(Stored data):

-=-=-=-=-

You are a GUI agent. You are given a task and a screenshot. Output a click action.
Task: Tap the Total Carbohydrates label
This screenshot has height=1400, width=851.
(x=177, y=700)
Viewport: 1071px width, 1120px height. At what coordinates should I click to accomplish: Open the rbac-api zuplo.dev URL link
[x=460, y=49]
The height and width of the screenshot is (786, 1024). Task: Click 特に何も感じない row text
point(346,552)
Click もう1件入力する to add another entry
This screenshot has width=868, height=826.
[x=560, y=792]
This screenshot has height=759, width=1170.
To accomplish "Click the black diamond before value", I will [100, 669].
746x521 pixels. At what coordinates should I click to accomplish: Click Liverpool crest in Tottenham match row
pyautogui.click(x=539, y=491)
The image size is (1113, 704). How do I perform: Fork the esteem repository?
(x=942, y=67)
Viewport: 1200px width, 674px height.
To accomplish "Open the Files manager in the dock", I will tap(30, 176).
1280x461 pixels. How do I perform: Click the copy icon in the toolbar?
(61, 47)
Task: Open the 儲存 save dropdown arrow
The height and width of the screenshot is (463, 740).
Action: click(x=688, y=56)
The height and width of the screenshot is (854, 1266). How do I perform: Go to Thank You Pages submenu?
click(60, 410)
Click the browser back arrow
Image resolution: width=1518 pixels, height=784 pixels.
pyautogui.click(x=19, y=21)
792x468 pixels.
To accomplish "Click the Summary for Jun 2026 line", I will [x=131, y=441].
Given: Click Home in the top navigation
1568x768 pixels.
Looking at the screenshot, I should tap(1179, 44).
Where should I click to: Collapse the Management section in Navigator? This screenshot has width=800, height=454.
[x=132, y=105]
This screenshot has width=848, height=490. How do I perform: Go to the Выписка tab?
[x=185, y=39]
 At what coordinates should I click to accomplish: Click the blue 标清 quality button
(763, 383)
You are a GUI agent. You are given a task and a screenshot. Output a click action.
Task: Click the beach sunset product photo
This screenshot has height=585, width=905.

-=-=-=-=-

(Problem statement): Show the data once more, exactly as it was written.

(Response to this exercise):
You are a GUI agent. You are given a task and a screenshot. Output a click action.
Task: Tap the Total Carbohydrates label
This screenshot has height=1400, width=851.
(x=177, y=700)
Viewport: 1071px width, 1120px height. At what coordinates should I click to accomplish: Open the rbac-api zuplo.dev URL link
[x=460, y=49]
The height and width of the screenshot is (786, 1024). Task: Click 特に何も感じない row text
point(346,552)
Click もう1件入力する to add another entry
This screenshot has width=868, height=826.
[x=560, y=792]
This screenshot has height=759, width=1170.
To accomplish "Click the black diamond before value", I will [100, 669].
746x521 pixels. At what coordinates should I click to accomplish: Click Liverpool crest in Tottenham match row
pyautogui.click(x=539, y=491)
The image size is (1113, 704). How do I perform: Fork the esteem repository?
(x=942, y=67)
Viewport: 1200px width, 674px height.
To accomplish "Open the Files manager in the dock", I will tap(30, 176).
1280x461 pixels. How do I perform: Click the copy icon in the toolbar?
(61, 47)
Task: Open the 儲存 save dropdown arrow
The height and width of the screenshot is (463, 740).
Action: click(x=688, y=56)
The height and width of the screenshot is (854, 1266). How do I perform: Go to Thank You Pages submenu?
click(60, 410)
Click the browser back arrow
Image resolution: width=1518 pixels, height=784 pixels.
pyautogui.click(x=19, y=21)
792x468 pixels.
To accomplish "Click the Summary for Jun 2026 line", I will [x=131, y=441].
Given: Click Home in the top navigation
1568x768 pixels.
Looking at the screenshot, I should tap(1179, 44).
Where should I click to: Collapse the Management section in Navigator? This screenshot has width=800, height=454.
[x=132, y=105]
This screenshot has width=848, height=490. How do I perform: Go to the Выписка tab?
[x=185, y=39]
 At what coordinates should I click to accomplish: Click the blue 标清 quality button
(763, 383)
You are a GUI agent. You are given a task and a screenshot. Output a click action.
Task: Click the beach sunset product photo
This screenshot has height=585, width=905.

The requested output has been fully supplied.